In May 1940, the German Army swept across Belgium, the Low Countries and France. Overwhelmed by the new tactics of ‘Blitz Kreig’, the British Expeditionary Force was evacuated from Dunkirk and the German Army took up occupation of Paris by 14th June. In the period running up to D-Day, France had been occupied for four years.

Any country occupied in this way would need to establish new procedures of civic administration, leading to some degree of association with the occupying forces. The French people adapted to the new regime. Equally, the occupying power imposed regulations on the French population to ensure obedience. The only hope for freedom was an invasion by the Allies, an invasion which would naturally come across the English Channel.

Through the years of occupation, it became apparent to the people of Europe that a new force was growing across that Channel.
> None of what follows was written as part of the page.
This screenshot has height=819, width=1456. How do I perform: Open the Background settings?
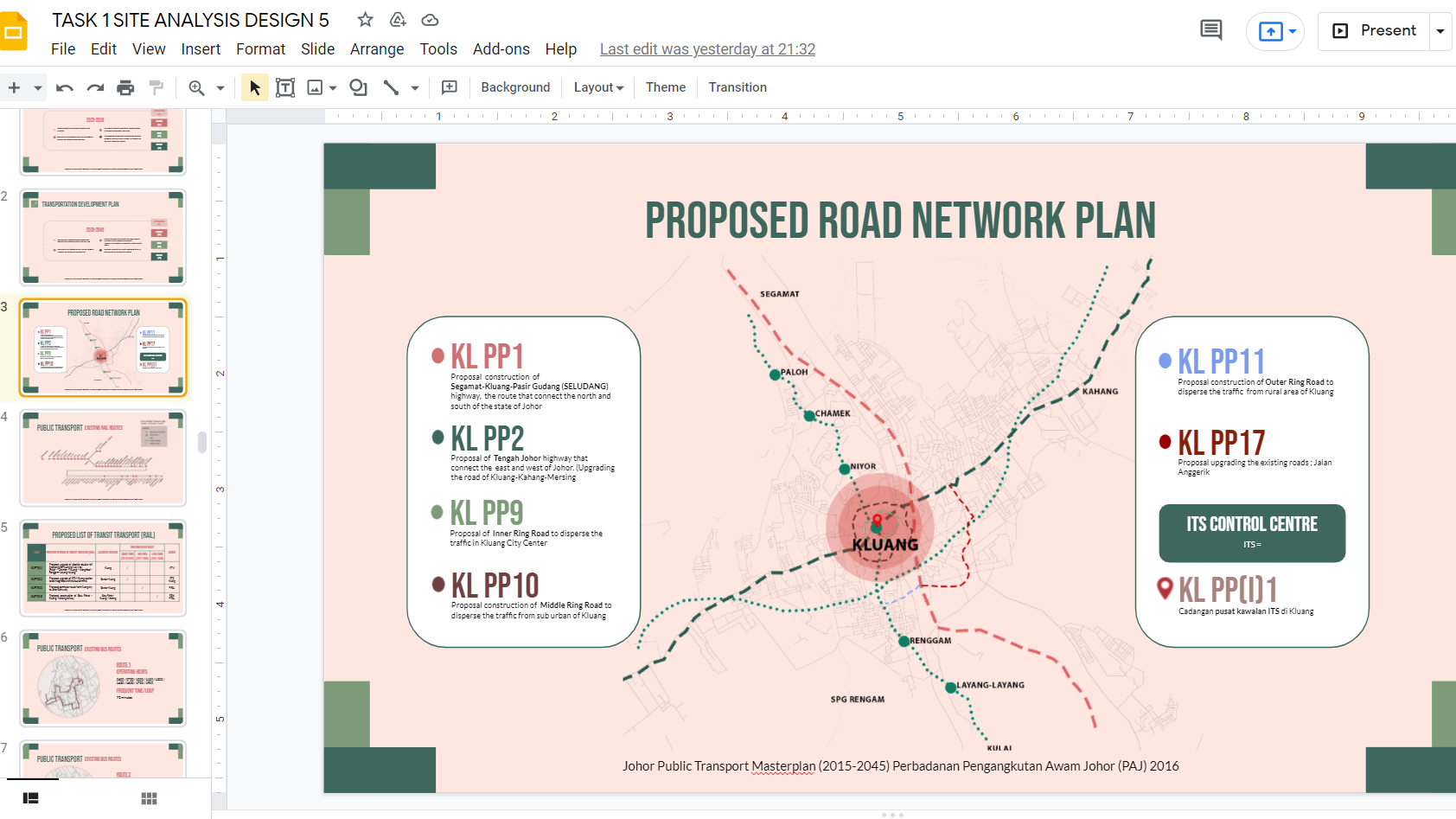pos(515,87)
A steady increase in aerial activity showed them the occupying forces had an adversary to fear, and so hope was kept alive and
resistance could be encouraged.

In July 1940 Prime Minister Winston Churchill announced the formation of a new force: the Special Operations Executive or SOE. This represented a new style of warfare to include espionage, sabotage and resistance. Churchill’s instruction to this new organisation was for them to "Set Europe Ablaze".
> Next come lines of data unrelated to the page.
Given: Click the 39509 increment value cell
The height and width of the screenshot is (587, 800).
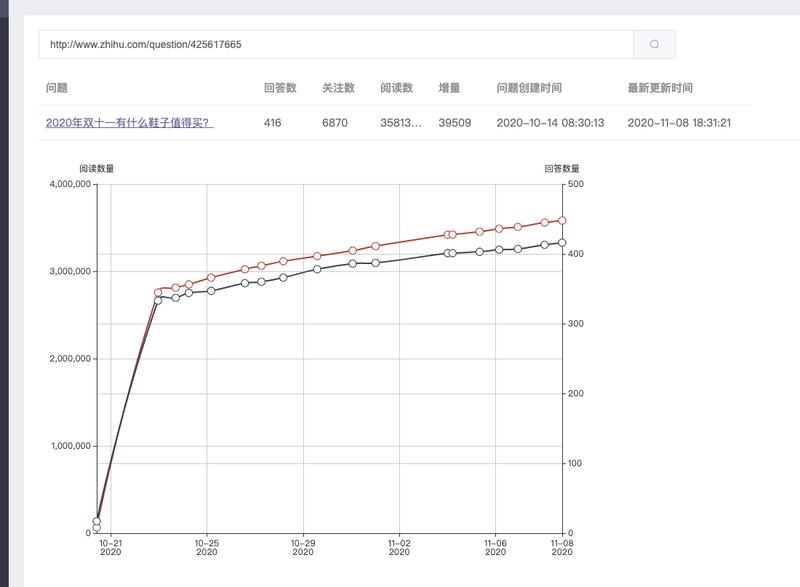Looking at the screenshot, I should pyautogui.click(x=455, y=122).
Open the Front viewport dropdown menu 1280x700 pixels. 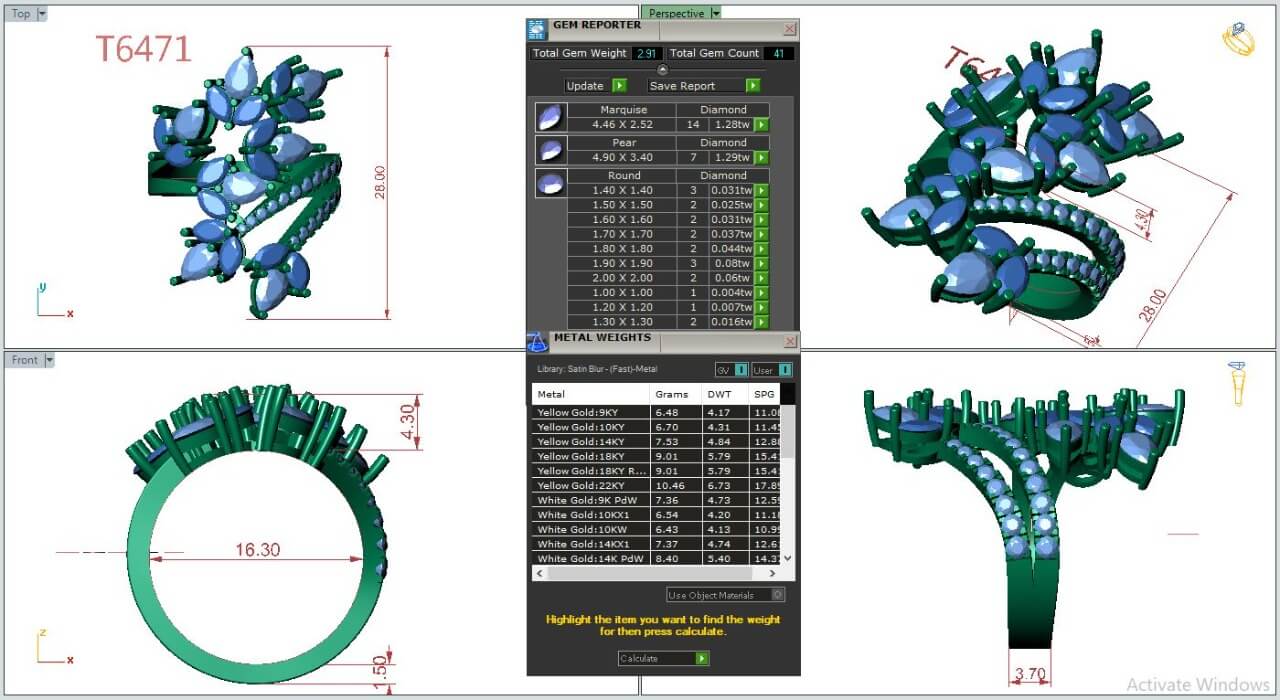tap(49, 360)
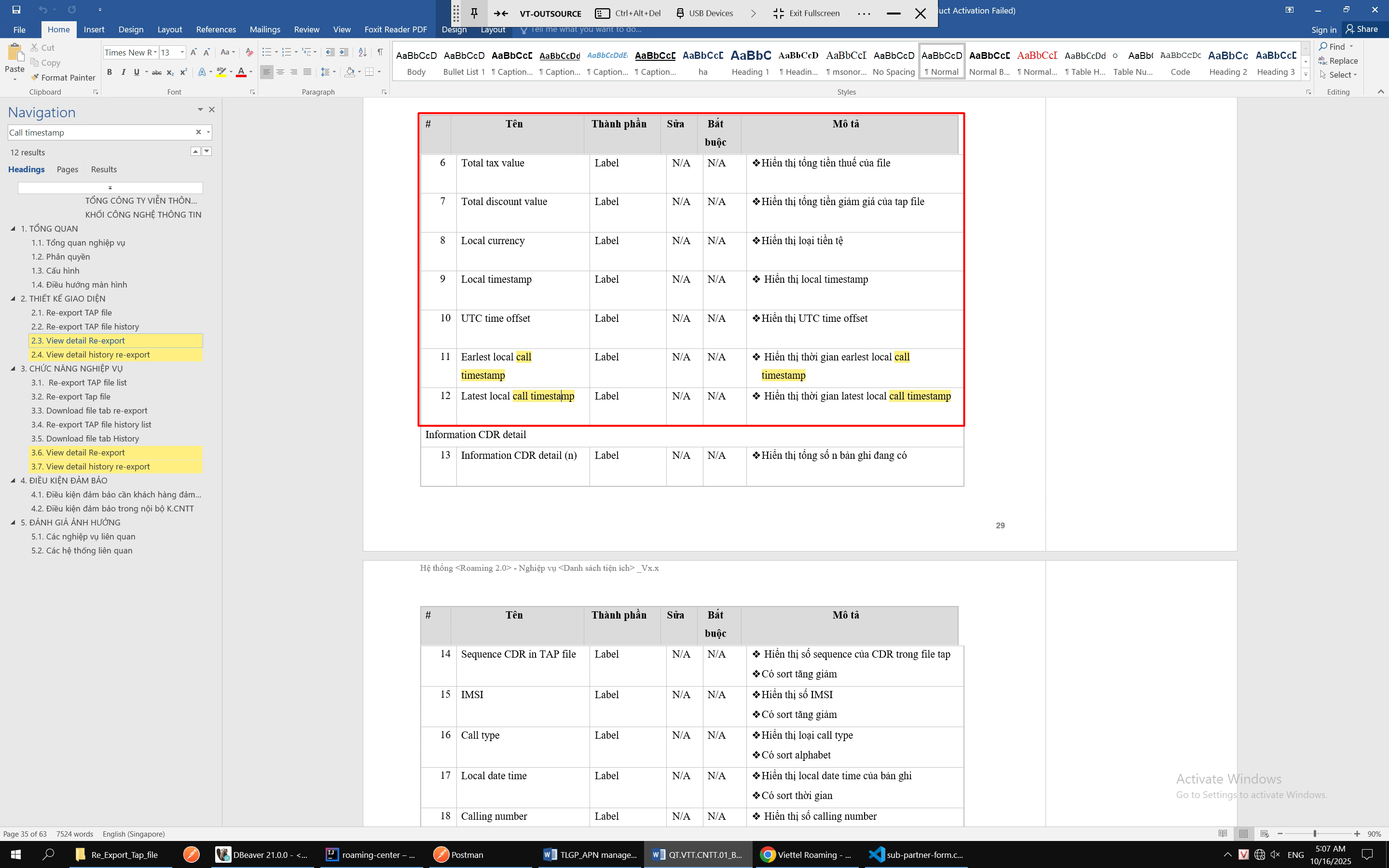The height and width of the screenshot is (868, 1389).
Task: Click the Bullets list icon
Action: click(x=266, y=52)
The French Resistance needed organising and directing in a way which would suit the progress of the War as directed from London. In those early days, the French Resistance was fragmented, acting with good intentions but prone to betrayal. Vicious reprisals were made upon the civilian population in order to suppress resistance.

The SOE was separated into various sections, with one Department concentrating on liaison with the French Resistance. During this period, safe houses were established and routes formed in order to help return stranded RAF personnel and escapees from Prisoner of War camps safely back to England. As time progressed, the SOE was able to better organise and supply the Resistance so that their activities could be more effective and directed towards the common war aims.
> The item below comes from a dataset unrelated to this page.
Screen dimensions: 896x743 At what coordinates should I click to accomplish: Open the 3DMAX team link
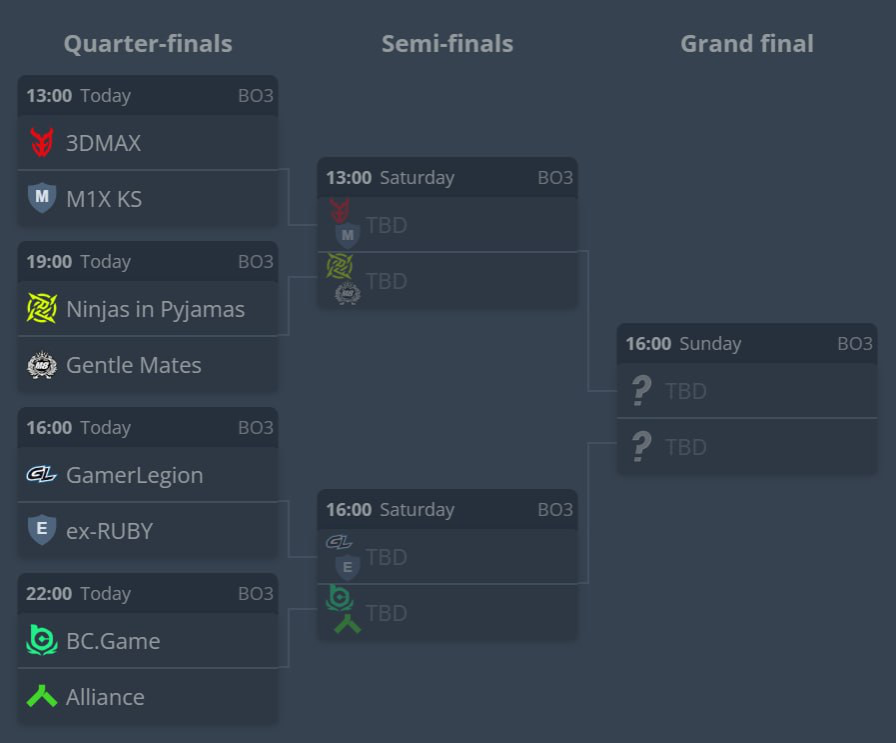103,143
Communications were established and SOE personnel were dropped into occupied territory to assist Resistance co–ordination with the Allies. Vital communication links were targeted to disrupt the enemy’s ability to move reinforcements quickly to combat invasion.

The PROSPER network was established by the SOE as a complex structure within the wider French Resistance. This was run directly from offices in Baker Street, London, to direct German belief that a Second Front would be launched in November 1943. By late 1943, there was a growing acceptance in German High Command that an invasion would take place at some point along the Channel coast.

Enemy Intelligence Services were very active in gathering information and the French Resistance was carefully targeted. The PROSPER network was engaged in planning railway engine derailments and timely assassinations of German senior officers. The Network was secretly infiltrated by German Intelligence, leading to the break up of the whole Network and the loss of SOE Agents and
Resistance personnel.

BBC messages were coded and sent out at pre-agreed times, each coded transmission being directed towards a different resistance cell. Every effort was made by the Allies to protect resistance units, to keep them intact and free from reprisal, so they would be ready for the final effort on the eve of D-Day.

French Resistance French Resistance
The White Mouse
Nancy Wake

A fine example of the combined efforts of the SOE and French Resistance was Nancy Wake. In 1939, as war was declared, Nancy returned to France where she married a handsome wealthy French industrialist, Henri Fiocca.

By 1940 Nancy had joined the French Resistance in her locality and acted as a Courier, carrying messages between the ‘underground’ resistance groups. Nancy used her elevated position in French Society to travel more freely than most and was instrumental in helping more than a thousand escaped POWs and RAF personnel out of France. Highly spirited and confident, she uplifted morale at a time when all news was bad.

In an age when women were not expected to join combat she is famously
quoted as saying:

"I hate wars and violence, but if they come I don't see why we women should just wave our men a proud goodbye and then knit them balaclavas."

The German Gestapo became increasingly aware of Nancy’s activities and codenamed her ‘the white mouse’, listing her as number one on their wanted list and offering a staggering reward of five million francs to anyone who would provide information leading to her capture.

Nancy Wake escaped to England where she joined the French Section of the SOE, a unit of 470 specially trained men and women set up to work with local resistance groups in the German occupied territories. In 1944, Nancy parachuted into France to help preparations for the D-Day landings and was put in charge of 7,000 Maquis troops engaged in sabotage. Henri Tardivat, one of her comrades, later said that:

"She is the most feminine woman I know, until the fighting starts. Then she is like five men."